How to Use Full Table Group Query in TiDB Partitioned Tables

Note:
This topic has been translated from a Chinese forum by GPT and might contain errors.

Original topic: tidb分区表如何使用全表分组查询

| username: TiDB小萌新

[TiDB Usage Environment] Production Environment
[TiDB Version] 5.4

Two tables have the same data, each with around 90 million records. One is a partitioned table, and the other is a regular table. When using the partitioned table to perform a group by, the count cannot be obtained, but it works with the regular table. How can I specify that the partitioned table does not use partition union all and instead performs a full table query?

| username: Billmay表妹 | Original post link

There are some differences between partitioned tables and non-partitioned tables when using GROUP BY in TiDB. When using GROUP BY on a partitioned table, you need to specify the partition column; otherwise, you will encounter issues similar to what you described, where the data in the partitioned table cannot be correctly aggregated. Here is an example SQL statement that can correctly aggregate data on a partitioned table:

SELECT partition_column, COUNT(*) FROM partitioned_table GROUP BY partition_column;

Here, partition_column is the name of the partition column, and partitioned_table is the name of the partitioned table. This statement will perform a full table scan on the partitioned table but will only aggregate data for each partition, not the entire table. If you want to use GROUP BY on a non-partitioned table, you can directly use a SQL statement like the following:

SELECT column, COUNT(*) FROM table GROUP BY column;

Here, column is the column name in the non-partitioned table, and table is the name of the non-partitioned table. This statement will perform a full table scan on the entire table and aggregate data for each group. If you want to perform a full table group query on a partitioned table, you can use UNION ALL to combine the results of each partition, for example:

SELECT partition_column, COUNT(*) FROM partitioned_table WHERE partition_column = 'partition1' GROUP BY partition_column
UNION ALL
SELECT partition_column, COUNT(*) FROM partitioned_table WHERE partition_column = 'partition2' GROUP BY partition_column
UNION ALL
...

This statement will perform a separate GROUP BY for each partition and then combine the results. However, this method requires manually specifying the name of each partition, which is cumbersome. Therefore, it is recommended to use the first method on a partitioned table, i.e., specifying the partition column for GROUP BY.

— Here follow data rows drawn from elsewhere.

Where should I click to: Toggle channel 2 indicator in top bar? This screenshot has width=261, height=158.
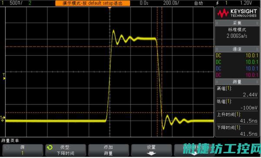[30, 3]
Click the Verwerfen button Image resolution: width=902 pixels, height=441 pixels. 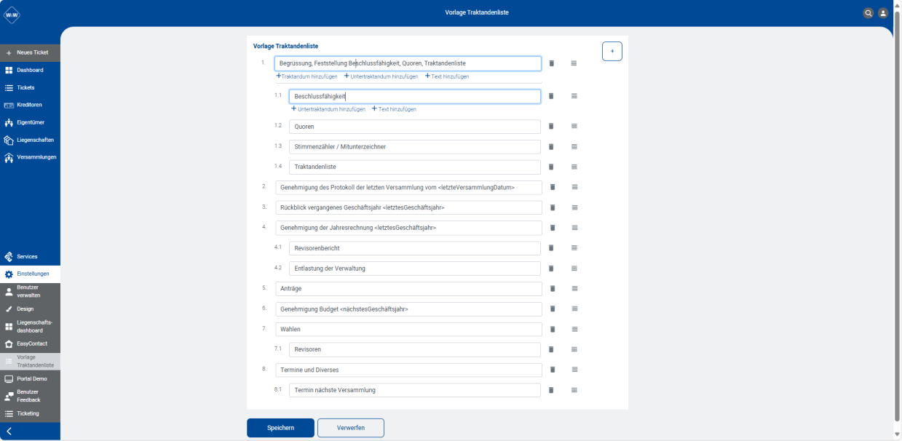[351, 428]
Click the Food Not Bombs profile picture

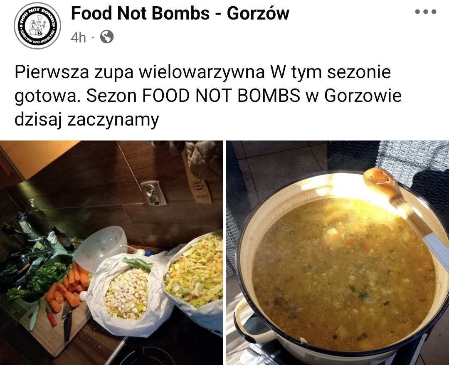click(37, 26)
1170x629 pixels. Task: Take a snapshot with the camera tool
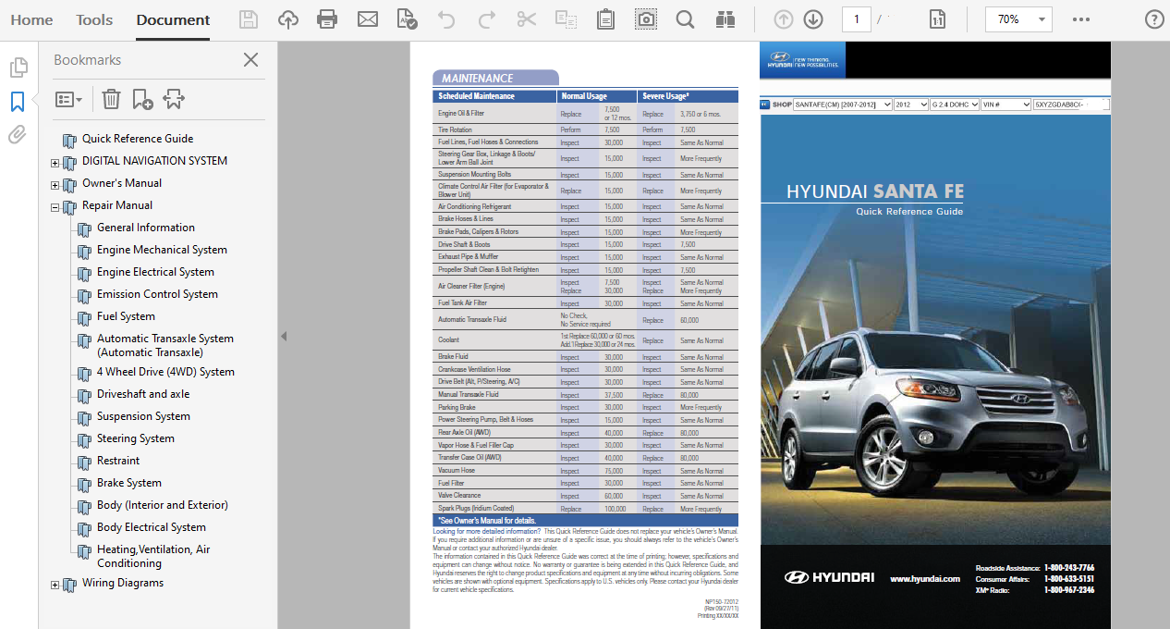click(646, 19)
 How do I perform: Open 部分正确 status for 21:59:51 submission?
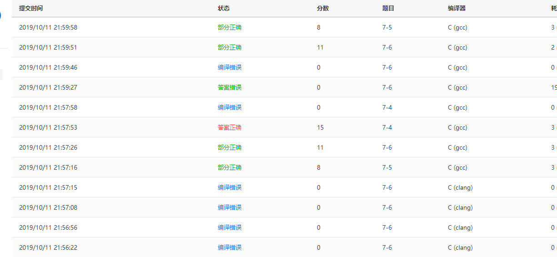pos(230,47)
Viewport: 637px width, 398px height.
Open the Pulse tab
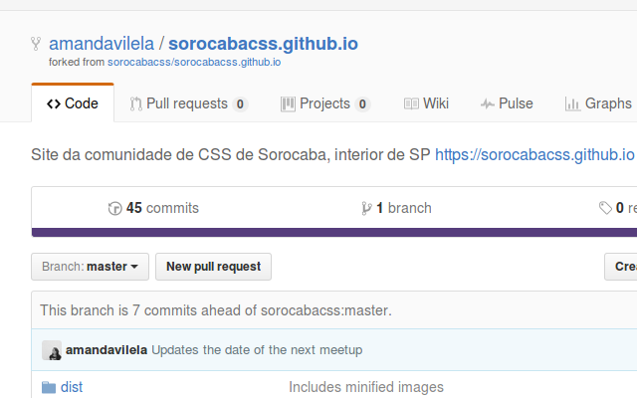coord(507,103)
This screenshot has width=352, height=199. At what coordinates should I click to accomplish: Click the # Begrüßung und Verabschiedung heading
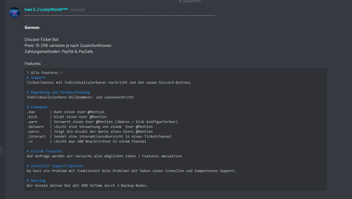tap(58, 92)
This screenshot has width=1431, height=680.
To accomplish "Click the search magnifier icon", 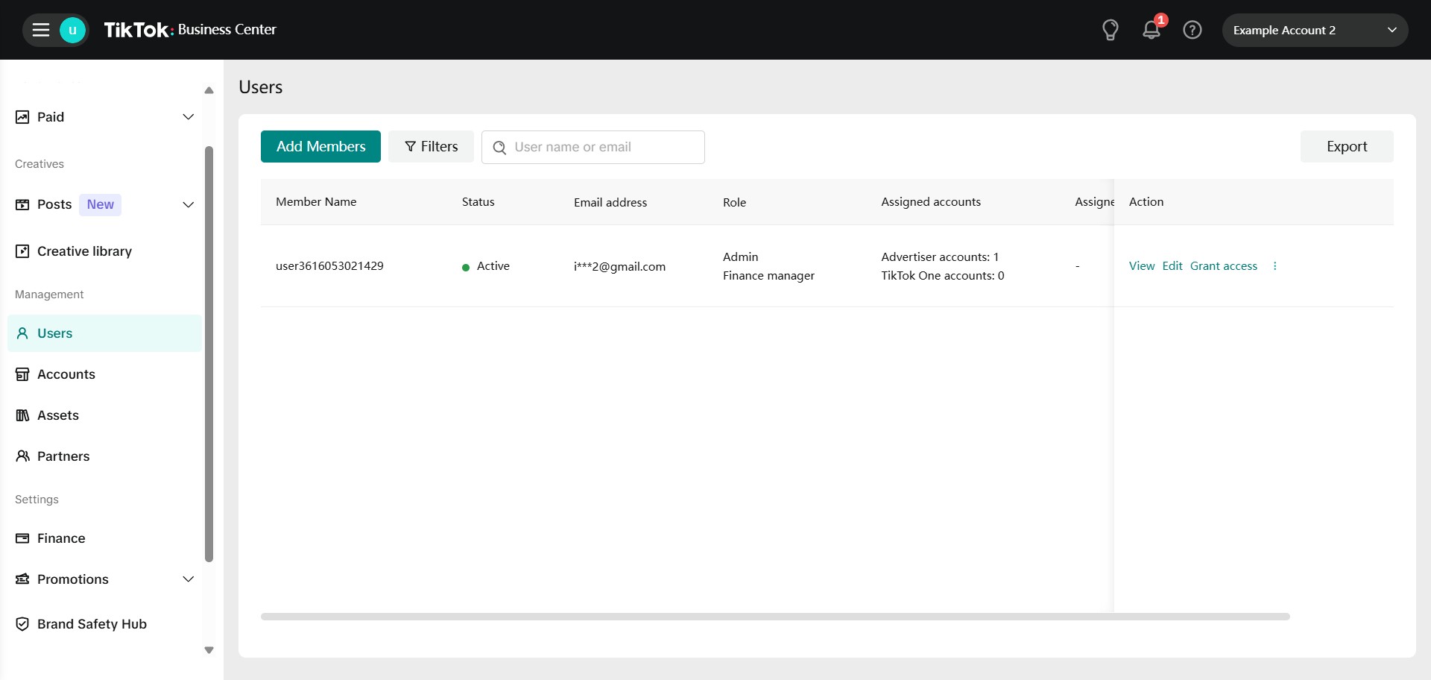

| username: TiDB小萌新 | Original post link

I am using partitioning by creation time, but my groupby field does not use the partition field. Using union all to merge results in OOM, and the final result set has around 50 million rows.

| username: 有猫万事足 | Original post link

The internal implementation of partitioned tables is that each partition has an independent tableid. That is, as you mentioned, each partition is a table, and they are unioned all together.

This implementation cannot be changed.
However, your issue is not unsolvable. The key problem is that the hashagg of the partitioned table is executed in TiDB and not pushed down to TiFlash.
So, I think you can consider trying MPP. MPP should directly compute a result for you without going through TiDB hashagg.

You can try enabling MPP at the session level to see if there is any improvement.